British politician (born 1942)

Gwenda Thomas (born 22 January 1942 in Neath) is a Welsh Labour politician who served as Member of the Welsh Assembly for Neath from the Assembly's start in 1999 to 2016. Thomas was first elected to the National Assembly for Wales in 1999 and re-elected in 2003, having almost doubled her majority.

==Background==
Thomas was educated at Pontardawe Grammar School, she lives in Gwaun-Cae-Gurwen. Thomas was married to her late husband Morgan (1939–2013) for nearly 50 years, and they have one son, Geraint and a granddaughter, Charlotte.

She is a fluent Welsh speaker. She is a member of the GMB Union. She worked in the County Courts Division of the Lord Chancellor's Department and at the Benefits Agency as an executive officer for many years.

On 10 January 2017 she received an honorary doctorate from Swansea University.

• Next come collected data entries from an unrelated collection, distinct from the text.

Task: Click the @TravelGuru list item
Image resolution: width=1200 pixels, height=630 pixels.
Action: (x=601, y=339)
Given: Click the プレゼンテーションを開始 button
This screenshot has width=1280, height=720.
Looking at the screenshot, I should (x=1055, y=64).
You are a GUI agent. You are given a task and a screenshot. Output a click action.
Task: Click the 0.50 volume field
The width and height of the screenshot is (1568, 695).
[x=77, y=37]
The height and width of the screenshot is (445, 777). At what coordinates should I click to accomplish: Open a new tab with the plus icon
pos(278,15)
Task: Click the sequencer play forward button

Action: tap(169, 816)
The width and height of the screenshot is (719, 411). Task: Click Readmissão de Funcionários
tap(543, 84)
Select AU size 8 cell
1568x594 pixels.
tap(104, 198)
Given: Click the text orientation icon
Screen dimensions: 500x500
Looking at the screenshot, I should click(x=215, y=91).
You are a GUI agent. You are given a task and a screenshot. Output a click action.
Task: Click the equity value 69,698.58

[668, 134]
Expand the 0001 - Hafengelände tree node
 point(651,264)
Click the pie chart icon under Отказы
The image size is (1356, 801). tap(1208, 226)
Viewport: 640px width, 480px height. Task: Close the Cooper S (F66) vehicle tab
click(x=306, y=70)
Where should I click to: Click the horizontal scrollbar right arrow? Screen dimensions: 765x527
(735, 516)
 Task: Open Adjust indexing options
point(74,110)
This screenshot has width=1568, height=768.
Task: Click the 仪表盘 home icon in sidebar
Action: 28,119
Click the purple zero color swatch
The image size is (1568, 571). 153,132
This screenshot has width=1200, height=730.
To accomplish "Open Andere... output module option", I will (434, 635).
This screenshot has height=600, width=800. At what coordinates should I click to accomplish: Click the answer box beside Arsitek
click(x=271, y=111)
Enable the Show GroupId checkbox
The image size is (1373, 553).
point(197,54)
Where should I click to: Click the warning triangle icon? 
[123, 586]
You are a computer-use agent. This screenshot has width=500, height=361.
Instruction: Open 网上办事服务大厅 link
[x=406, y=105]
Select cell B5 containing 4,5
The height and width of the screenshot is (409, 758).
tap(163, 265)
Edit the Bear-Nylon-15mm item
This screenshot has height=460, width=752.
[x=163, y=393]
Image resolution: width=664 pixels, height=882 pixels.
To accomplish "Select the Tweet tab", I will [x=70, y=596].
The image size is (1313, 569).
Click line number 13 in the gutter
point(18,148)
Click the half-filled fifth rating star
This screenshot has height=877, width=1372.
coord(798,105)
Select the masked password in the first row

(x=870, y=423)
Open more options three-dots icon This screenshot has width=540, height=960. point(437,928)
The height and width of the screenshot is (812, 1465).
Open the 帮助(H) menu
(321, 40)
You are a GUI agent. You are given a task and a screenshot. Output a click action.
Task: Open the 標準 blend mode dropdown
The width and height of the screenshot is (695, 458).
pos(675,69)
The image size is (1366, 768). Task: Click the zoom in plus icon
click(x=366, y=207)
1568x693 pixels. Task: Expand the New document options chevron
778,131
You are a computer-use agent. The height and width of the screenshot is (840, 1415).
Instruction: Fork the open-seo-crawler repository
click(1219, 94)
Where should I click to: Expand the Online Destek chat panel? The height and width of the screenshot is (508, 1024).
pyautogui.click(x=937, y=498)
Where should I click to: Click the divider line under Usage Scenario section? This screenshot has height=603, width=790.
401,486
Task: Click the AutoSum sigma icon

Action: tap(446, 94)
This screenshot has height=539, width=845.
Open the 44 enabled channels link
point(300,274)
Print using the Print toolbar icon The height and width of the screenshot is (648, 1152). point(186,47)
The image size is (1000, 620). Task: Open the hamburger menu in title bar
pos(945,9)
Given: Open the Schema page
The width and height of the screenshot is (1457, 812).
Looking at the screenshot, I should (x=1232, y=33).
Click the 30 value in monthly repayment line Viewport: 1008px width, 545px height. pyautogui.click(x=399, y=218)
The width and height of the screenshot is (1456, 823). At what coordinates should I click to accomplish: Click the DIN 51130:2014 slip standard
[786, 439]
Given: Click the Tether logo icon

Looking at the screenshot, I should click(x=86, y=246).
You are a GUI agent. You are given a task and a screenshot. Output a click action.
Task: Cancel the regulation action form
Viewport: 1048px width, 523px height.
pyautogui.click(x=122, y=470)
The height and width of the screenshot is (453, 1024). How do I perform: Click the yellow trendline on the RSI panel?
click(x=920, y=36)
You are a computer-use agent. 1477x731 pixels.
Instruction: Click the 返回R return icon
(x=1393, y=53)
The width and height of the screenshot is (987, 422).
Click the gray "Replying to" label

Mrs Thomas is a campaigner for carers' rights and a past member of the Lord Chancellor's advisory committee. Her interests include health, social services, children's issues, local government and the voluntary sector.

== Political career ==

=== Local Government ===
Mrs Thomas served on West Glamorgan County Council as chair of the Social Services Committee - the first female councillor to chair such a major committee. She later served in the same position on Neath Port Talbot County Borough Council following local government reorganisation in 1995.

=== National Assembly for Wales ===
Thomas was selected to contest the Neath constituency for the new National Assembly for Wales in January 1999. She was elected in the first Welsh Assembly elections later that year with a majority of 2,618 votes, with Plaid Cymru significantly outperforming prior Westminster election results to limit her majority to that. She was re-elected again at the 2003 elections with a majority of 4,946, 2007 elections with a reduced majority of 1,944 and 2011 elections with her largest majority of 6,390. In 2016, she stood down from the role, and Jeremy Miles was selected to replace her as AM for Neath.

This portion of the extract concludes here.